Real gases behave like ideal gases at relatively low temperatures and pressures (e.g., STP and SATP).

The Ideal Gas Law Equation

Ideal-gas equation describes the interrelationship of pressure, temperature, volume, and chemical amount (moles).
- Boyle’s law: $V \propto \frac{1}{P}$
- Charles’ law: $V \propto T$
- Avogadro’s theory: $V \propto n$
$V \propto \frac{nT}{P}$
$PV = nRT$
- P: pressure (kPa)
- V: volume (L)
- n: chemical amount (mol)
- R: ideal gas constant = $8.314 \frac{L \cdot kPa}{mol \cdot K}$
- T: temperature (K)
Examples provided for Ideal Gas Law

Unit C: Matter as Solutions, Acids & Bases

Covers topics: mixtures, dissolving, concentrations, dilutions, ionization/dissociation, solubility, equilibrium, acid/base nomenclature, pH, Arrhenius definitions, neutralization, strong/weak acids/bases, and titrations.

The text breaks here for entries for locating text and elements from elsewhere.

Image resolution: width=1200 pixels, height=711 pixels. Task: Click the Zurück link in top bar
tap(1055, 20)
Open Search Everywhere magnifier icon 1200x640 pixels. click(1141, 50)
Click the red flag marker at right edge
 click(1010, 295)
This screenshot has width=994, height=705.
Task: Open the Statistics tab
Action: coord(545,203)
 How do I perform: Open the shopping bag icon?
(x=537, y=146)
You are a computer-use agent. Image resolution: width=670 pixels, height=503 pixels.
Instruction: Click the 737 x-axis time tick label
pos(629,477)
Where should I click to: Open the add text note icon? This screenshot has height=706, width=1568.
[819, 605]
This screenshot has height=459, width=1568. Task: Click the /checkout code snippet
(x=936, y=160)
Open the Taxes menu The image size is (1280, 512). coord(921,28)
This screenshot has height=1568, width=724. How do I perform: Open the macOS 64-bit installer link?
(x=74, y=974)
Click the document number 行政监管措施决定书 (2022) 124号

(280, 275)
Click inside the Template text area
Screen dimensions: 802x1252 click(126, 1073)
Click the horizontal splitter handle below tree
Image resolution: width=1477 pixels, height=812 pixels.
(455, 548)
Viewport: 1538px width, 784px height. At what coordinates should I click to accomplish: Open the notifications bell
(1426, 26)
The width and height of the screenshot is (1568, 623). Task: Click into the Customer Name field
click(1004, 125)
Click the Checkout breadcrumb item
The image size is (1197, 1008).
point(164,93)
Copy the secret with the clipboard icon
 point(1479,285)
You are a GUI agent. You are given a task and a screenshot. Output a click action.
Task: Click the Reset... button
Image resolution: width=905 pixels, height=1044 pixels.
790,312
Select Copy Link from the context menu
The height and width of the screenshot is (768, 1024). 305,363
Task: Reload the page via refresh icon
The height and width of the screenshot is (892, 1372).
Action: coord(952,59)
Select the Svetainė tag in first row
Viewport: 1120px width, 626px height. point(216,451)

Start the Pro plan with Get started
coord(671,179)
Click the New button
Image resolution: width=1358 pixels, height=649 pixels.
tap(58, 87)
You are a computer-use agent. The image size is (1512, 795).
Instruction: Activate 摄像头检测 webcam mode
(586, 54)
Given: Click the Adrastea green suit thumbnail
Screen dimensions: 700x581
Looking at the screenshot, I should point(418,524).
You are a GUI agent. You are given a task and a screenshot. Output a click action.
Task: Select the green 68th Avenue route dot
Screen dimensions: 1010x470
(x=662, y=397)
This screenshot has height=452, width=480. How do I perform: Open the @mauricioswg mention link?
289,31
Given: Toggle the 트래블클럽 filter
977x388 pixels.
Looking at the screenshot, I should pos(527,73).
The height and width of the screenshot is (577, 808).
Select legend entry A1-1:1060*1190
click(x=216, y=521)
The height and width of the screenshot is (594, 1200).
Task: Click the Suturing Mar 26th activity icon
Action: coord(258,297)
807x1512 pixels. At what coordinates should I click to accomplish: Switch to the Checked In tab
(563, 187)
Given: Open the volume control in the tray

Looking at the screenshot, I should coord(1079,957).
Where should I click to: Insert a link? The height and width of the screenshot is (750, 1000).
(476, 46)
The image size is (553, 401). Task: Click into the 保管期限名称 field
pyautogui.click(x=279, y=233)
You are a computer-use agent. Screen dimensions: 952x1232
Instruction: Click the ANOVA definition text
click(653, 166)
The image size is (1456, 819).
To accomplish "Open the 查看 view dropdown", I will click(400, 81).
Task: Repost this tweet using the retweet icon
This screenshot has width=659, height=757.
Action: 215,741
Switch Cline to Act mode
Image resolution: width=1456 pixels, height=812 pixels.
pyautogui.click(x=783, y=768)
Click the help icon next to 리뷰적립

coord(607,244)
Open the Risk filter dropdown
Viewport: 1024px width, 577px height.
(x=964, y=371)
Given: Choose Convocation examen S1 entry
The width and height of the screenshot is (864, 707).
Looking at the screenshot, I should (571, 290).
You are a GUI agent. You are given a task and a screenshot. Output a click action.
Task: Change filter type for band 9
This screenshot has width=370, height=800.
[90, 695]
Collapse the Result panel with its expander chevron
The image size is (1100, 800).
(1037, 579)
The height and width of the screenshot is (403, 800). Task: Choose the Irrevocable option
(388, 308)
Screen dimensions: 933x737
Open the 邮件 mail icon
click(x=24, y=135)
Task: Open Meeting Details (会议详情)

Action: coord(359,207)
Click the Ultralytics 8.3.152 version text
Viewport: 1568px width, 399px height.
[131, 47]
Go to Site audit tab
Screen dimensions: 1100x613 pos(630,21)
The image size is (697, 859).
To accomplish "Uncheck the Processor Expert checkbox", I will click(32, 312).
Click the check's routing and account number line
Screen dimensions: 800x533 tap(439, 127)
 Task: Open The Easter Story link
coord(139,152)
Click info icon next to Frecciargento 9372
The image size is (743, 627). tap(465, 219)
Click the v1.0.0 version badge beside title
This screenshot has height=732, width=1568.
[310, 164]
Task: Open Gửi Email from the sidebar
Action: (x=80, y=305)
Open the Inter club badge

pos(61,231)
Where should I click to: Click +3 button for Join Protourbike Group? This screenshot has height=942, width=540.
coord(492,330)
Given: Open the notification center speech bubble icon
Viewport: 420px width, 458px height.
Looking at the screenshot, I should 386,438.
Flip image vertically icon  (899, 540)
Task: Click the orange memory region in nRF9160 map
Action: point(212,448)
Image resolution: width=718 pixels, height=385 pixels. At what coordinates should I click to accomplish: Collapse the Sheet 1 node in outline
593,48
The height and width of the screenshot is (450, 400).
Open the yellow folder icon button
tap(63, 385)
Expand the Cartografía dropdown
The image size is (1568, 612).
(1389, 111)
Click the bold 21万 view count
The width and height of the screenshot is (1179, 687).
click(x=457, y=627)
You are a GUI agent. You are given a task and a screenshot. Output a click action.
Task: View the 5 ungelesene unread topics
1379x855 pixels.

Chapter 5.1: Solutions and Mixtures

Solution: a homogeneous mixture with uniform composition where the components are not visible.
- Composed of solute and solvent.
  - Solute: substance being dissolved.
  - Solvent: substance doing the dissolving.
Solutions are not only aqueous; they can have solutes and solvents that are gases, liquids, or solids.
- Gasoline: hydrocarbons
- Air: oxygen in nitrogen
- Bronze alloy: tin in copper
We will focus on aqueous solutions.

Aqueous Solutions

Aqueous Solution: Any solution with water as the solvent; denoted with the (aq) symbol after the chemical formula.
Most chemical reactions occur in a water environment, therefore we need to understand physical and chemical properties of aqueous solutions
Why are chemicals in solution?
- Easier to handle chemicals
- Easier to complete reactions
- Easier to control reactions

Properties of Aqueous Solutions: Solubility

Solubility: amount of solute that can be dissolved in a quantity of solvent.
- Very soluble = HIGH Solubility = (aq)
- Not very soluble = LOW Solubility = (s)
- Solubility of a solute is the concentration of solute that dissolves in a given quantity of solvent at a given temperature.
Every substance has its own unique solubility data = grams per 100 mL of water
- Insoluble: less than 0.1 g/100 mL
- Slightly Soluble: between 0.1 and 1.0 g/100 mL
- Soluble: greater than 1.0 g/100 mL
Example: NaCl is 36 g/100 mL
Saturated Solution: contains the maximum amount of dissolved solute at a given temperature; undissolved particles are in the solution.
Unsaturated Solution: does not have the maximum amount of solute in it.
Range of Solubility: degree of strength based on attraction between solute particles and solvent.

Solubility in Water

ELEMENTS generally have low solubility.
IONIC COMPOUNDS solubility can be predicted from a solubility chart.
- Locate anion at the top; decide which row the cation is located in
- Top row = high solubility (aq); Bottom row = low solubility (s)
Trends on the Solubility Chart:
- All group one ions
- All compounds containing: $NH4^+, NO3^-, ClO3^-, ClO4^-$
MOLECULAR COMPOUNDS solubility can be predicted based on polarity.
- “Like dissolves like” so for a substance to dissolve in water, which is polar, the substance must also be polar.

Conductivity

Electrolyte: an aqueous solution that conducts electricity:
- highly soluble ionic compounds
- soluble ionic hydroxides
- acids
NON-electrolyte: an aqueous solution that does not conduct electricity:
- molecular compounds and elements
Predict the ionic or molecular and electrolyte/non-electrolyte for each substance
Diagnostic Test: tested with simple conductivity meter.

Indicators

Acids and bases distinguished by their empirical properties in aqueous solutions.
Acidic Solutions: blue litmus turns red; pH <7; conductive
- Hydrogen ion (proton) containing compounds:
Basic Solutions: red litmus turns blue; pH >7; conductive
- Ionic hydroxides:
Neutral Solutions: no change in colour of litmus paper, pH =7
- Ionic; conductive
- Molecular; not conductive
Diagnostic Test: tested using red/blue litmus paper or a pH meter.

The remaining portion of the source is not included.